(Objective) Rewrite the listing from its first line through the line containing "pos(640,444)", changing every "screenshot" to "screen capture" and keeping everything else the same. Give only those lines, and leave the pictures out.

BEGIN Supplied information

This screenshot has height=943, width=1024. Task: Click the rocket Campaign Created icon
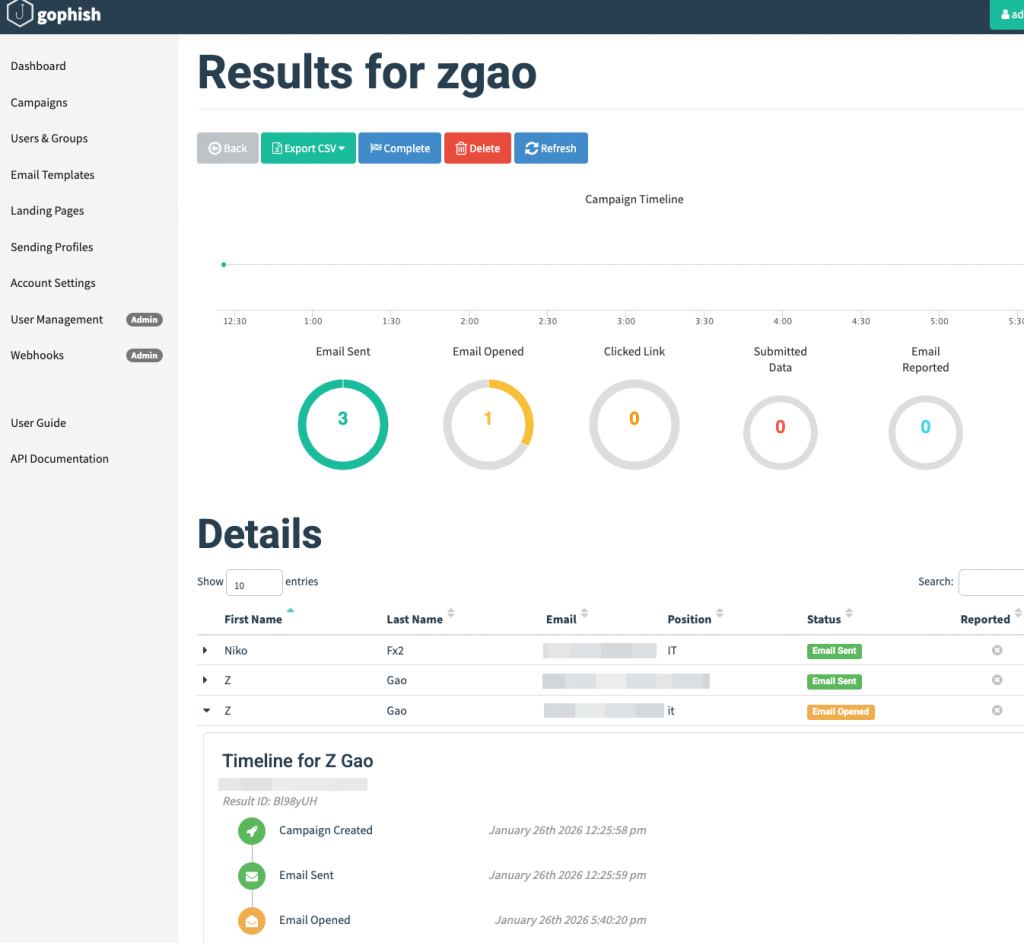252,831
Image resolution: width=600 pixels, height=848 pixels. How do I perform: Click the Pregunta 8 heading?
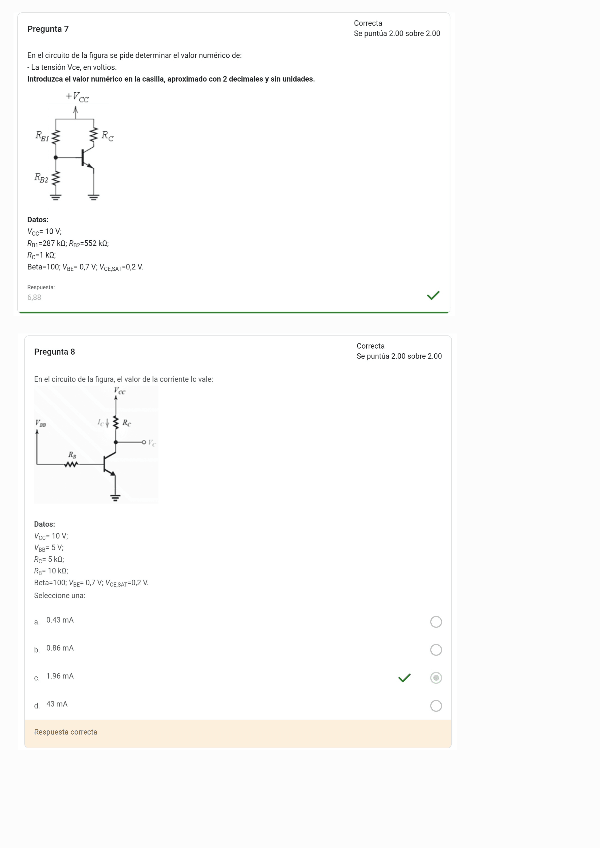[54, 351]
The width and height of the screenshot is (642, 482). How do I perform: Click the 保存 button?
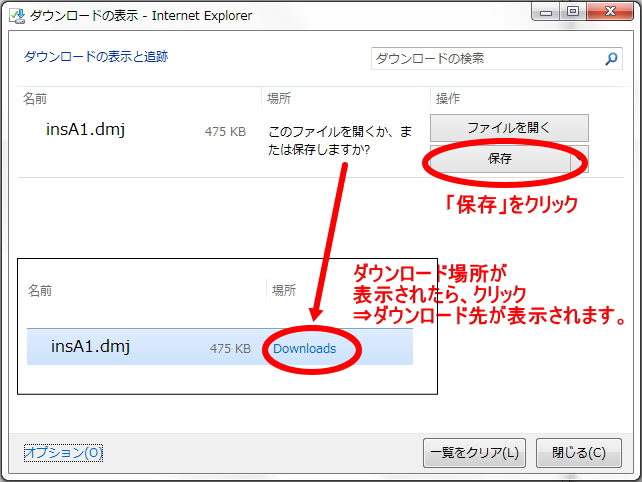click(x=500, y=159)
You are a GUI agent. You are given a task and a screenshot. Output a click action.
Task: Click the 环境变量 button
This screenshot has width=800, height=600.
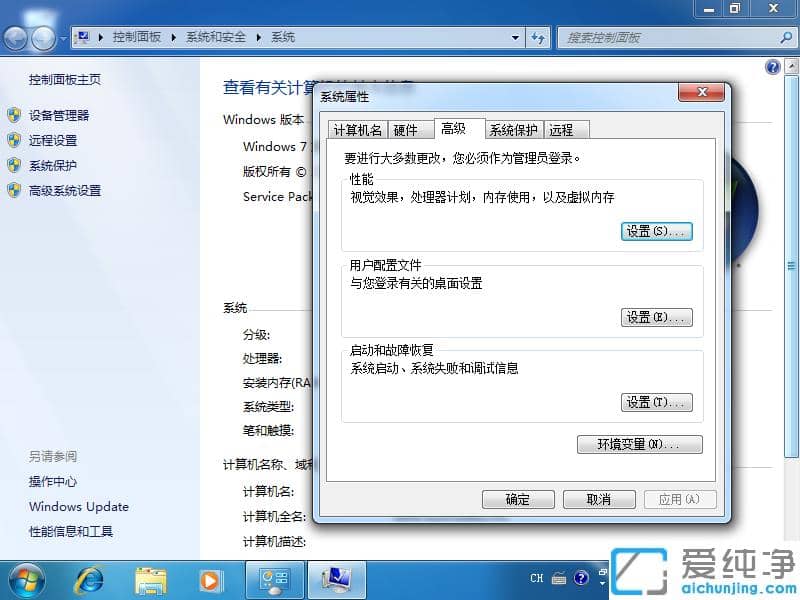pos(640,444)
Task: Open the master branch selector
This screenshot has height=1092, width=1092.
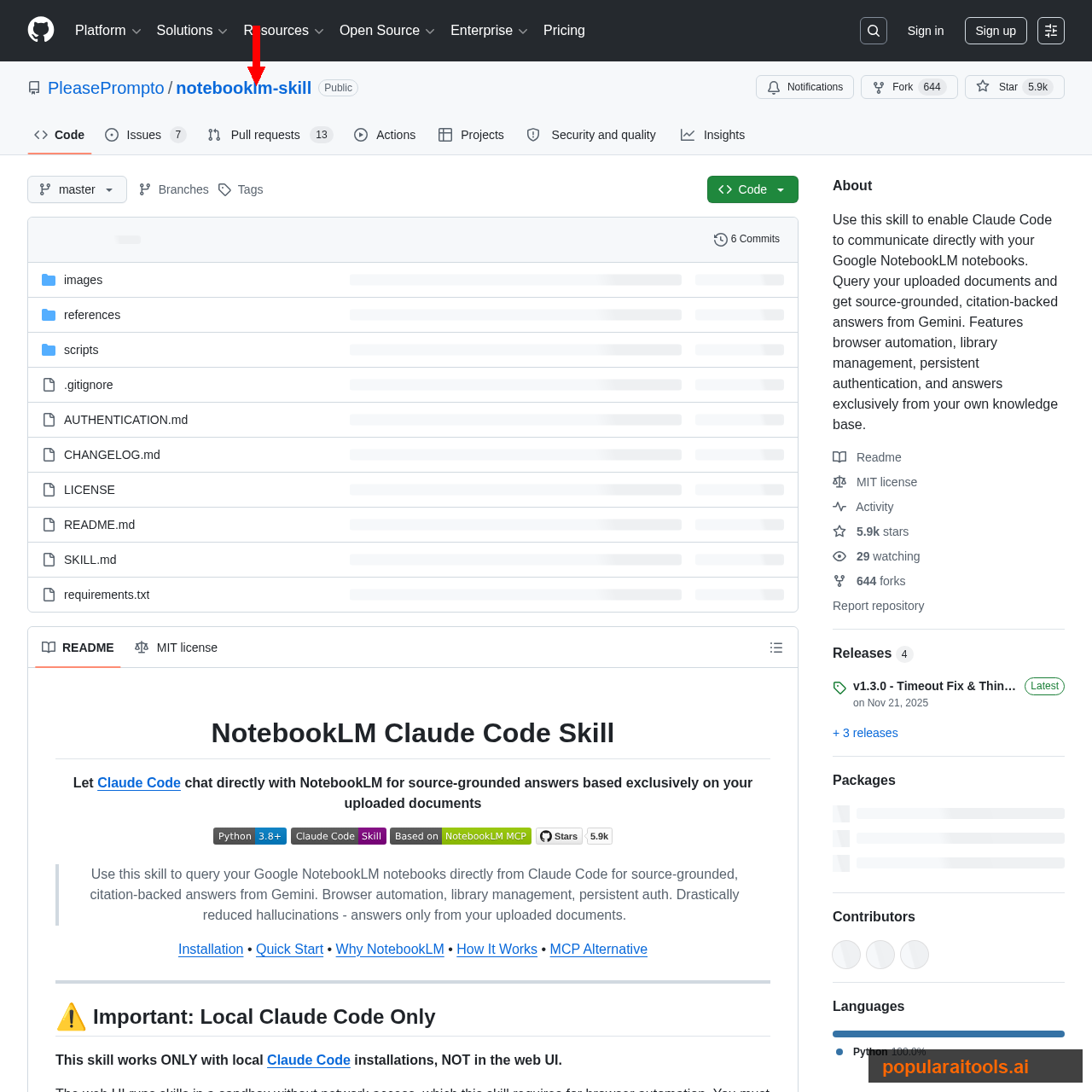Action: (77, 189)
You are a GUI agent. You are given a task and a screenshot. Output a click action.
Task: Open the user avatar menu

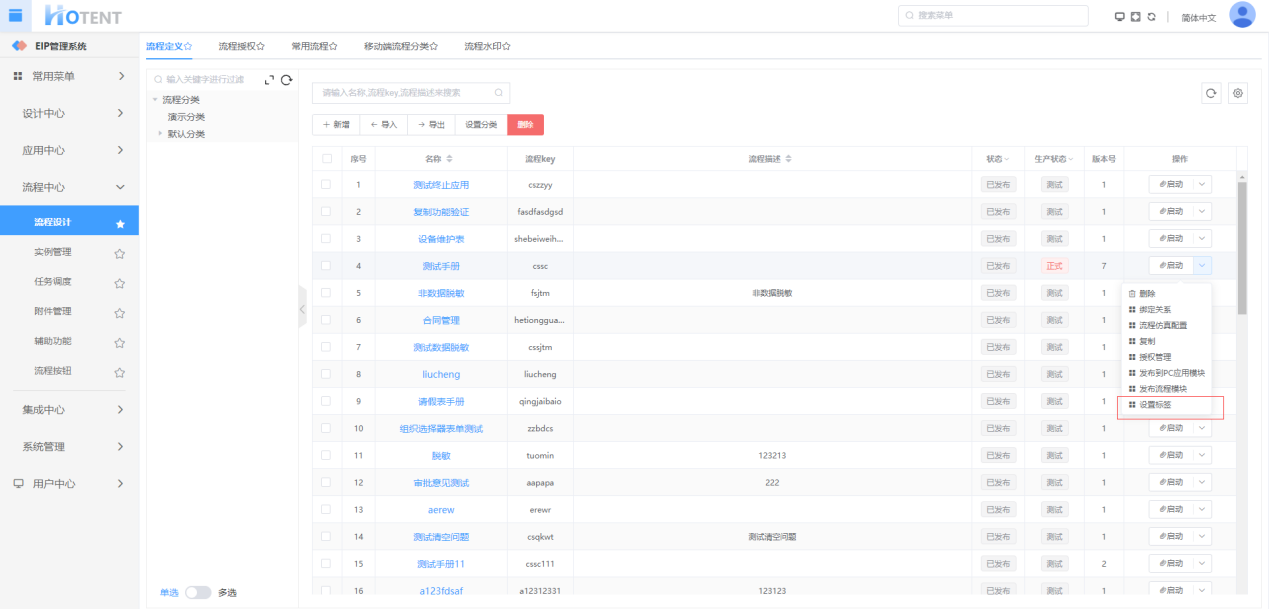point(1242,15)
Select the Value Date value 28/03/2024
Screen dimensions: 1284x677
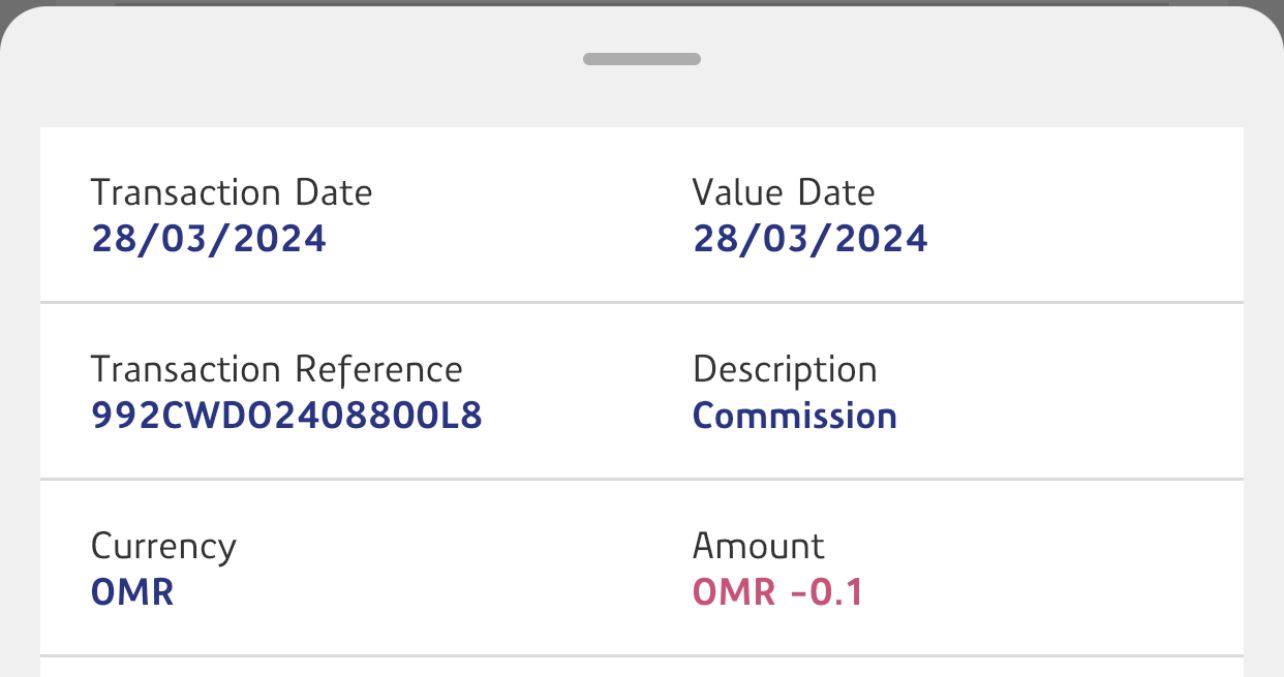(x=810, y=239)
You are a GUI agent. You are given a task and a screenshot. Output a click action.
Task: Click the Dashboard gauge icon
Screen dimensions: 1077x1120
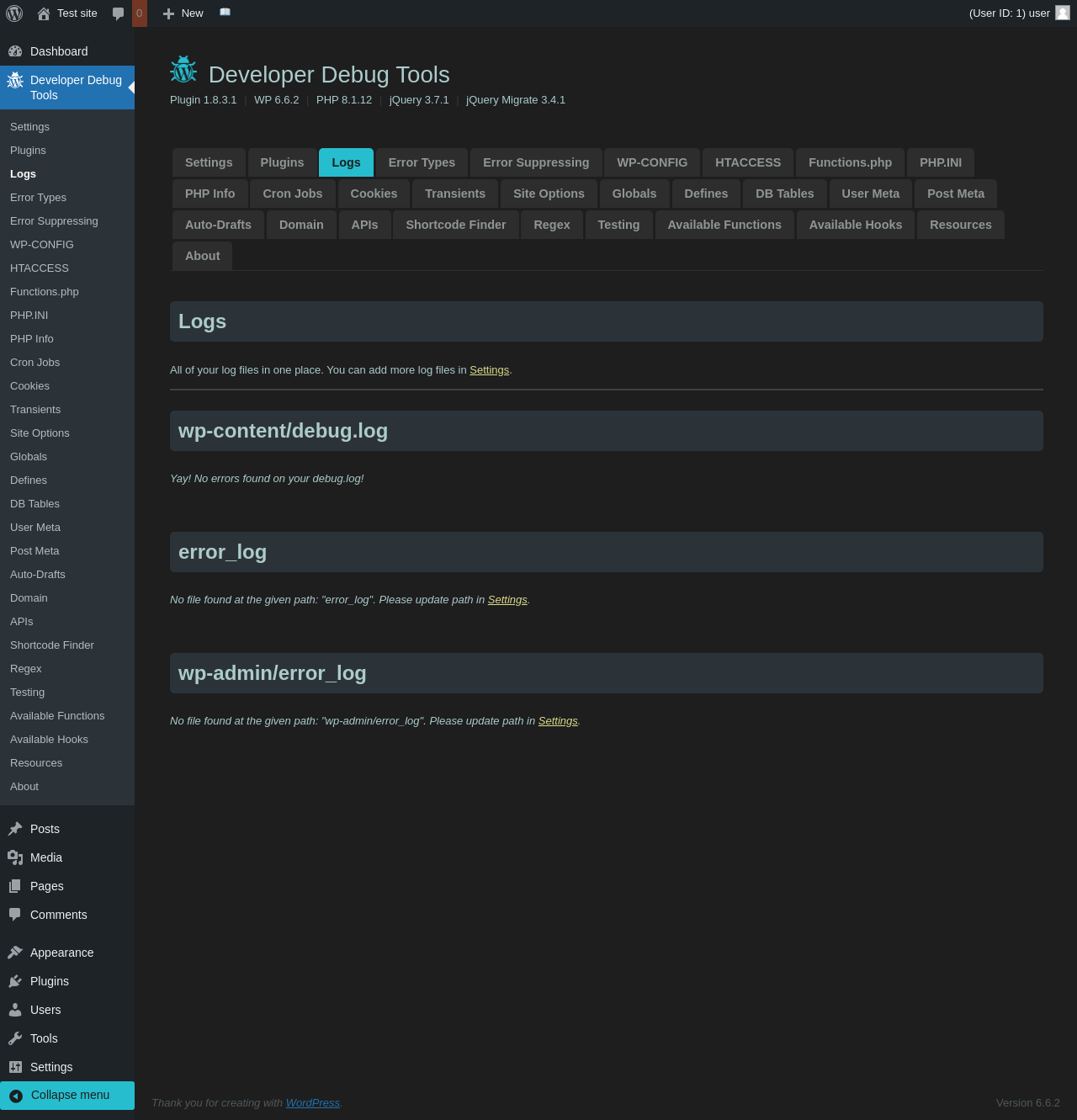coord(15,51)
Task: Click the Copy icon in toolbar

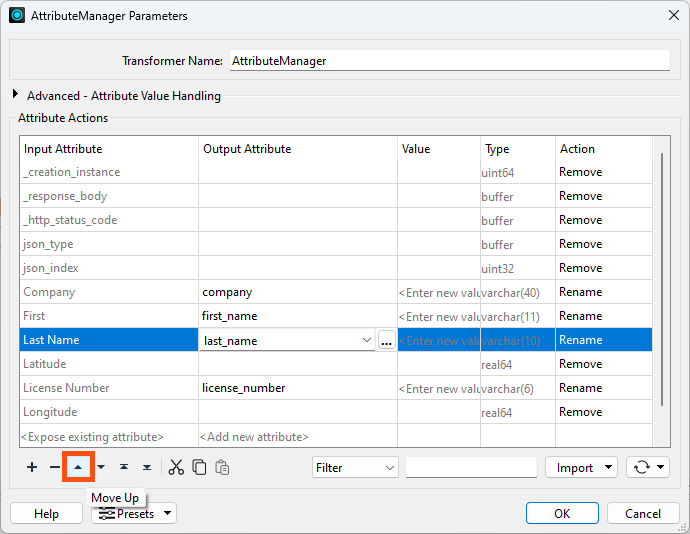Action: 199,467
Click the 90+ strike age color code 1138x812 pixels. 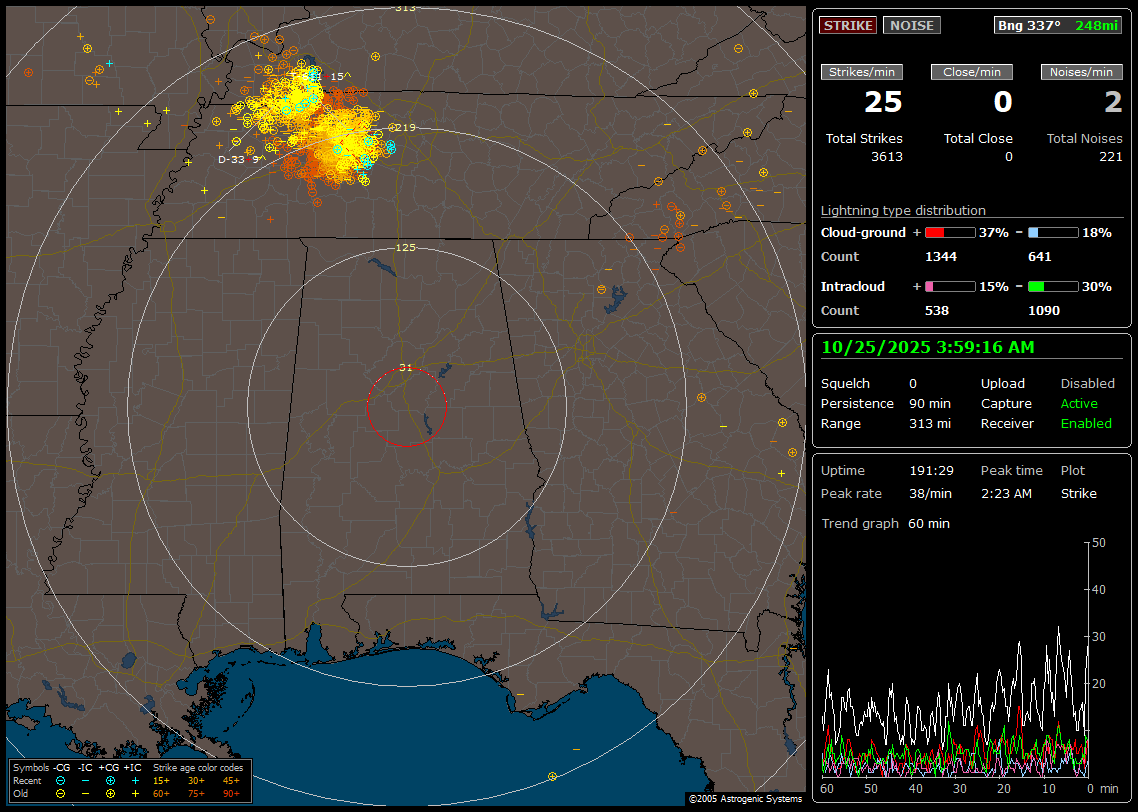coord(230,792)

END Supplied information

(Reply)
This screen capture has height=943, width=1024. Task: Click the rocket Campaign Created icon
252,831
Image resolution: width=600 pixels, height=848 pixels. How do I perform: Click the Pregunta 8 heading?
[54, 351]
The width and height of the screen capture is (642, 482). How do I perform: Click the 保存 button?
click(x=500, y=159)
You are a GUI agent. You are given a task and a screen capture. Output a click action.
Task: Click the 环境变量 button
This screen capture has width=800, height=600.
pos(640,444)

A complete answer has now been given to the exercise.